Fatiya yang tadi mencaci Levin, kini menyebut kedatangan pria itu sebagai malaikat berwujud manusia. Anna juga ikut bahagia mendengar penuturan Levin.

"Kamu serius?" usul Rendy begitu berharap.

Levin mengangguk tegas. "Iya Om."

Disaat Levin mengarahkan pandangan ke gadis muda di sebelah Fatiya, ekspresi wajahnya berbeda. Mulanya kelihatan datar, tiba-tiba tajam bagaikan belati.

Rasa sakit tiba-tiba menyeruak di dada Levin, ketika mengingat nasib malang yang dulu dialami dirinya sebelum menjadi seorang CEO.

Anna menatap sekilas wajah Levin yang juga menatapnya. Bibir memang tersenyum manis, tetapi tatapannya begitu menusuk.

"Om, Tante, Jangan senang dulu!" penggal Levin.

"Pertolonganku ini tidaklah cuma-cuma. Ada imbalan yang harus kalian bayar!" ujar Levin memfokuskan pandangan ke Anna.

Sementara Rendy, sudah menebak akan ada imbalan di balik kebaikan Levin. "Kami akan memberikan apa yang kamu minta jika kami mampu," tutur Rendy.

Levin mengarahkan pandangan ke gadis polos berseragam SMA di sebelah Fatiya.

"Aku ingin kalian menikahkan aku dengan Anna," pungkas Levin terus terang.

Permintaan yang Levin ucapkan, mengejutkan Rendy dan Fatiya. Yang amat terkejut lagi, gadis yang saat ini menjadi tokoh utama dalam pembahasan mereka.

"Menikah?" tanya Anna matanya terbuka lebar.

"Iya.

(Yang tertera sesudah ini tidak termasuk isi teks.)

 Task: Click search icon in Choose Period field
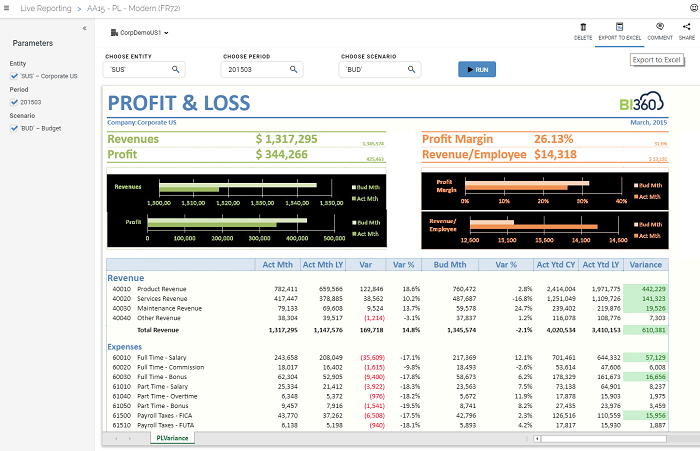coord(295,70)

Kamu dan aku akan menikah," jawab Levin terus terang.

"Bagaimana Om, Tante? Apakah kalian bersedia menuruti permintaanku?" tanya Levin memegang erat tangan Anna, seakan tidak ingin melepaskannya.

"Ini pesan terakhir dari Ayahku. Dia ingin kembali merajut persahabatan denganmu. Dengan menikahi Anna, kita bisa menyambung tali persahabatan kalian yang telah lama putus itu. Bahkan lebih dekat lagi. Om akan menjadi mertua untukku," jelas Levin menggoda Rendy.

Sebagai orang tua, Rendy dan Fatiya inginkan yang terbaik untuk putri semata wayang mereka. Termasuk masalah masa depan. Sekarang ada tawaran menarik, seorang CEO muda melamarnya. Tidak mungkin untuk ditolak.

Setelah berdiskusi di dalam hati, Rendy akhirnya memutuskan pilihan. "Aku bersedia menerima tawaranmu," ujar Rendy melayukan perasaan Anna yang masih ingin melanjutkan pendidikan. Namun ia tidak bisa membantah keputusan ayahnya.

"Keputusan yang bagus Pak Rendy. Eh maksudnya Ayah mertua," ujar Levin mengusap pundak Rendy lembut.